Rewrite the records below with every "Locate an element on the screen" swapped for "Find an element on the screen", keeping all other text the same.

[Extracted records]

----------

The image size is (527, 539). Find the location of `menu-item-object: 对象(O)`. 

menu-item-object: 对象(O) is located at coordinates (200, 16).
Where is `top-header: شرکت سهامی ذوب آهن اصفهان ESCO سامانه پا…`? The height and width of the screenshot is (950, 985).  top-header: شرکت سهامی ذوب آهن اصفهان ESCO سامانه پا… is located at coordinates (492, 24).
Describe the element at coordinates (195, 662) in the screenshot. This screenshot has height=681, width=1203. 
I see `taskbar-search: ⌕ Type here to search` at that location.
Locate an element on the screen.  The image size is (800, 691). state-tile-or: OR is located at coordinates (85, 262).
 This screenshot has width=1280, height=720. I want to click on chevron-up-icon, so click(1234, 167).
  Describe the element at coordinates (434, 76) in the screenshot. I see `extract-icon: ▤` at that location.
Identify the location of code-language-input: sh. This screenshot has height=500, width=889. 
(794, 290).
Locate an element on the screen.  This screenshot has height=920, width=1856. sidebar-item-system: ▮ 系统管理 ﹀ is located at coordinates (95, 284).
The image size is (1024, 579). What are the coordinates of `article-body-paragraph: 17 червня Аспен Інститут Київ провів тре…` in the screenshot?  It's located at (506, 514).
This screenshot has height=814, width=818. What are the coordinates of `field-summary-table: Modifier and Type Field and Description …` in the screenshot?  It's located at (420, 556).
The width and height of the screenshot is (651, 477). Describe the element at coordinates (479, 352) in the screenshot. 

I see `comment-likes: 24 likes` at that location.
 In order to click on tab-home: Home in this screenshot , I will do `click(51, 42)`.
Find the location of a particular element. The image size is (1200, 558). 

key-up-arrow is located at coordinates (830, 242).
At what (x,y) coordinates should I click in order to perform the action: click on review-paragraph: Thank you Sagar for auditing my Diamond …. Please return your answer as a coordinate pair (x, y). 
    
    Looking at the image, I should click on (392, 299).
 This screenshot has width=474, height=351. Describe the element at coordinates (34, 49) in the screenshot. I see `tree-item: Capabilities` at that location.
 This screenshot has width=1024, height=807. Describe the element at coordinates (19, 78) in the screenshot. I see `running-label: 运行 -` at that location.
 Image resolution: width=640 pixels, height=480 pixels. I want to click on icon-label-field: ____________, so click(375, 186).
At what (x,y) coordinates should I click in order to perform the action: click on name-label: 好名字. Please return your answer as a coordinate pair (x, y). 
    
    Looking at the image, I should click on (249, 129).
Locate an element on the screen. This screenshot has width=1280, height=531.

----------

Task solution:
The image size is (527, 539). Find the location of `menu-item-object: 对象(O)`. 

menu-item-object: 对象(O) is located at coordinates (200, 16).
Where is `top-header: شرکت سهامی ذوب آهن اصفهان ESCO سامانه پا…`? The height and width of the screenshot is (950, 985).  top-header: شرکت سهامی ذوب آهن اصفهان ESCO سامانه پا… is located at coordinates (492, 24).
Describe the element at coordinates (195, 662) in the screenshot. This screenshot has height=681, width=1203. 
I see `taskbar-search: ⌕ Type here to search` at that location.
Find an element on the screen.  The image size is (800, 691). state-tile-or: OR is located at coordinates (85, 262).
 This screenshot has width=1280, height=720. I want to click on chevron-up-icon, so click(1234, 167).
  Describe the element at coordinates (434, 76) in the screenshot. I see `extract-icon: ▤` at that location.
Identify the location of code-language-input: sh. This screenshot has height=500, width=889. 
(794, 290).
Find an element on the screen.  This screenshot has height=920, width=1856. sidebar-item-system: ▮ 系统管理 ﹀ is located at coordinates (95, 284).
The image size is (1024, 579). What are the coordinates of `article-body-paragraph: 17 червня Аспен Інститут Київ провів тре…` in the screenshot?  It's located at (506, 514).
This screenshot has height=814, width=818. What are the coordinates of `field-summary-table: Modifier and Type Field and Description …` in the screenshot?  It's located at (420, 556).
The width and height of the screenshot is (651, 477). Describe the element at coordinates (479, 352) in the screenshot. 

I see `comment-likes: 24 likes` at that location.
 In order to click on tab-home: Home in this screenshot , I will do `click(51, 42)`.
Find the location of a particular element. The image size is (1200, 558). 

key-up-arrow is located at coordinates (830, 242).
At what (x,y) coordinates should I click in order to perform the action: click on review-paragraph: Thank you Sagar for auditing my Diamond …. Please return your answer as a coordinate pair (x, y). 
    
    Looking at the image, I should click on (392, 299).
 This screenshot has width=474, height=351. Describe the element at coordinates (34, 49) in the screenshot. I see `tree-item: Capabilities` at that location.
 This screenshot has width=1024, height=807. Describe the element at coordinates (19, 78) in the screenshot. I see `running-label: 运行 -` at that location.
 Image resolution: width=640 pixels, height=480 pixels. I want to click on icon-label-field: ____________, so click(375, 186).
At what (x,y) coordinates should I click in order to perform the action: click on name-label: 好名字. Please return your answer as a coordinate pair (x, y). 
    
    Looking at the image, I should click on (249, 129).
Find an element on the screen. This screenshot has width=1280, height=531.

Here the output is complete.